VAX : the genuine Dectalk speech engine on Emy

Now you can add some texts, lyrics, poetry, or Kraftwerk’s style “sprechgesang” to your Eurorack set-up!

Add the TextToSpeech click from MikroElektronika to your Emy, insert the SD card with the VAX firmware, and enjoy the fun of the Dectalk Speech engine.

Text To Speech click is a mikroBUS™ add-on board that carries an Epson S1V30120 speech synthesis IC. The IC is powered by the Fonix DECtalk® v5 speech synthesis engine that can talk in US English, Castilian Spanish, or Latin American Spanish, in one of nine pre-defined voices.

What is Dectalk

Dectalk was a speech synthesizer and text-to-speech technology developed by Digital Equipment Corporation in 1984, based largely on the work of Dennis Klatt at MIT. The Dectalk Express what connected to the serial port and would simply speak what was being “printed”.

The synthesizer can process text and produce speech with 9 different voices. The Dectalk engine includes a parser that gives users fine control over the quality, pitch, and intonation of the synthesized speech. Dectalk can also be programmed to play phonemes and sing with quite a realistic expression.

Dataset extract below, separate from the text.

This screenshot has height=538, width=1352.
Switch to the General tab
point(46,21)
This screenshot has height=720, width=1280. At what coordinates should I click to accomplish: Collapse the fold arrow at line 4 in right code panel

[hxae<300,10>piy<300,10> brr<600,12>th<100>dey<600,10> tuw<600,15> yu<1200,14>_<120>]
[hxae<300,10>piy<300,10> brr<600,12>th<100>dey<600,10> tuw<600,17> yu<1200,15>_<120>]
[hxae<300,10>piy<300,10>
brr<600,22>th<100>dey<600,19>dih<600,15>rdeh<600,14>ktao<600,12>k_<120>_<120>]
[hxae<300,20>piy<300,20> brr<600,19>th<100>dey<600,15> tuw<600,17> yu<1200,15>]

The command syntax for coding musical sequences is:

[phoneme<duration, pitch number>]

Timing

Latency
There is a latency of 200 ms between the trigger and the start of the speech. This latency is very consistent so it allows the speech to stays in the tempo even if not exactly on the beat. The firmware uses the gate going down to stop the speech, preparing the chip for the next utterance, so when sequencing some stutter-like speech in a loop they still fire up in sync with the tempo.

Real-time
The various voice parameters are applied just before triggering the speech and are ineffective while speaking. They are applied to the next utterance. The best is to fiddle a bit with the knobs for the desired effects.